Si les versets ne sont tributaires ni du temps ni de l'espace, c'est qu'aucune intelligence n'est possible. C'est la défaite de la raison face au dogme d'une parole de Dieu de même nature que Dieu lui-même. Or en lisant bien le Coran, on découvre que c'est le contraire qui y est développé. Plusieurs versets sont arrivés dans un contexte précis, réglant ou commentant des situations se déroulant en un temps précis. D'autres versets ont une portée qui dépasse le cadre temporel.

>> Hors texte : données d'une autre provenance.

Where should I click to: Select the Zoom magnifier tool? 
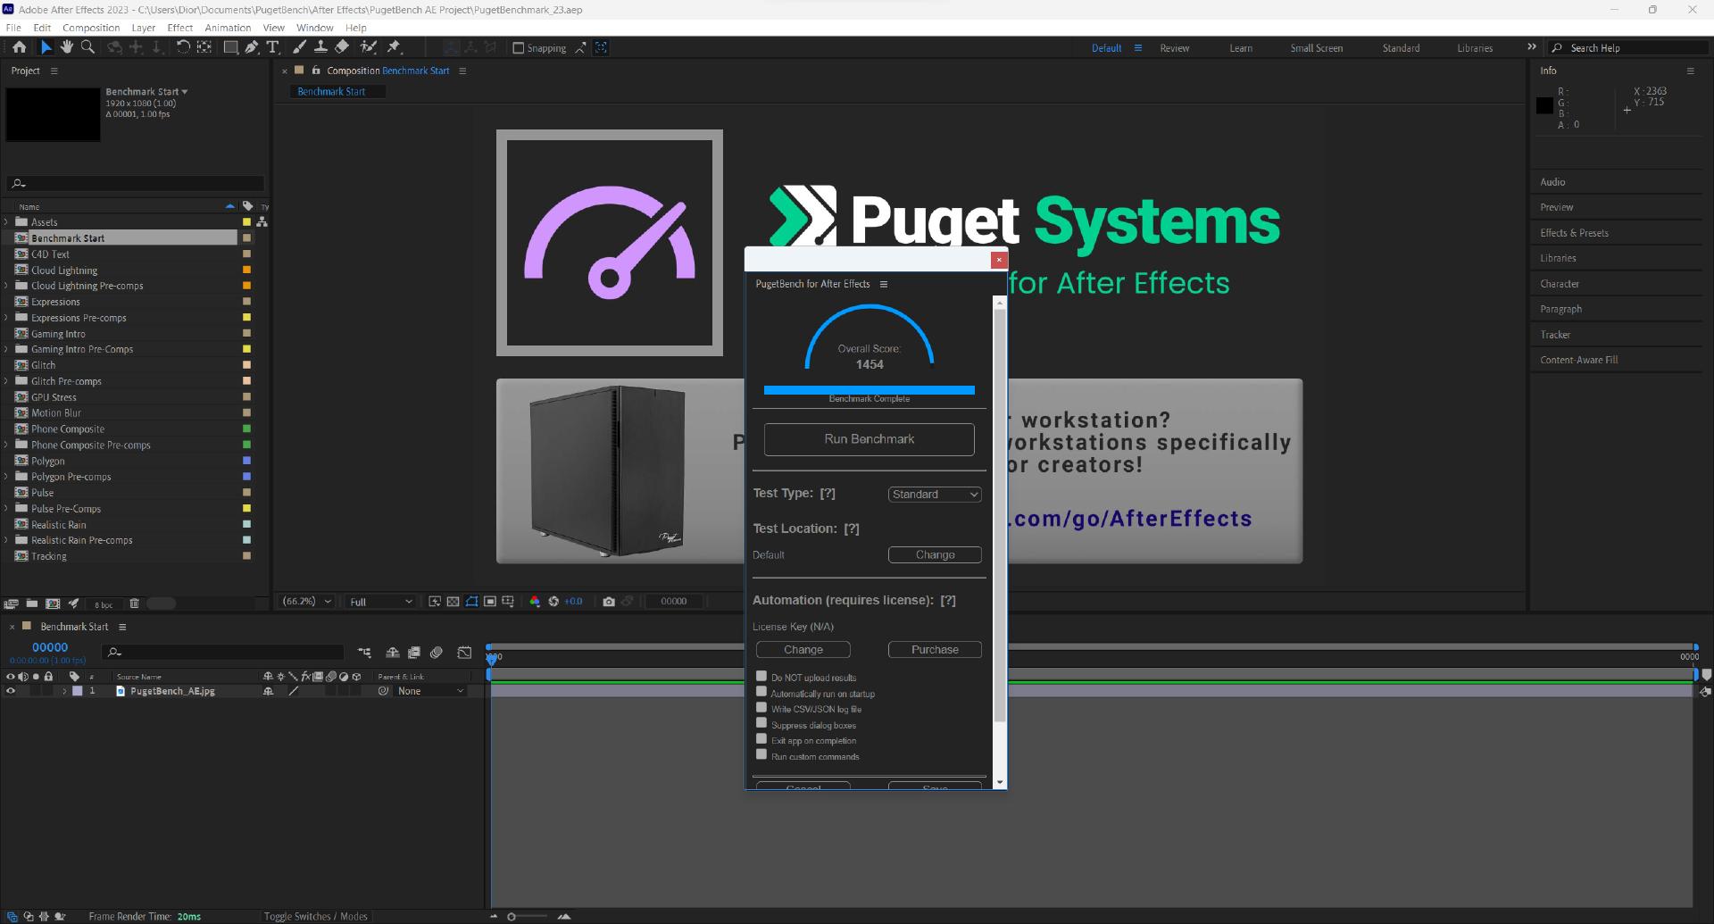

Le dire aujourd'hui est une provocation que les obscurantistes ne peuvent tolérer, car elle mettrait en danger leur fonds de commerce qui abrutit les masses et les pousse vers un islam dénaturé, détourné de son essence et de son esprit. Il est difficile de combattre le fanatisme. Tout dialogue est impossible. On le voit en ce moment même en Égypte et en Tunisie où le courant moderniste, c'est-à-dire laïc et pour un système réellement démocratique, est en butte aux salafistes qui refusent toute discussion. La défaite de la raison est aussi celle de l'humanisme qu'on trouve dans le Coran. Évidemment l'ignorance l'emporte plus souvent sur le savoir. La notion d'imprescriptibilité du Coran a débouché sur une rigidité en contradiction avec l'incitation à l'acquisition du savoir telle qu'elle est inscrite dans plusieurs versets.

Tant que le savoir est tenu à l'écart, l'islam restera pris en otage

Mahmoud Hussein résume le problème en ces termes : "En montrant que l'islam est à la fois un message divin et une histoire humaine, en réintégrant la dimension du temps là où la tradition ne veut voir que l'éternité, en retrouvant la vérité vivante de la Révélation sous les interprétations qui prétendent la figer une fois pour toutes, la pensée réformatrice est une école de liberté et de responsabilité. Elle offre à chaque croyant la chance de conjuguer sa foi en Dieu avec son intelligence du monde." En rendant la parole de Dieu à son origine, à son contexte, on ne la dénature pas. Mais tant que le savoir est tenu à l'écart et remplacé par des "fatwas" arbitraires et sans fondement, l'islam restera pris en otage entre l'ignorance et l'opportunisme idéologique.
Grâce aux livres de Mahmoud Hussein, le débat est possible ; il est nécessaire et même urgent en ces temps de confusion où l'islamophobie progresse chaque jour, faisant des ravages dans les consciences et les esprits. Si on refuse le débat, c'est que l'avenir de cette religion est de plus en plus compromis.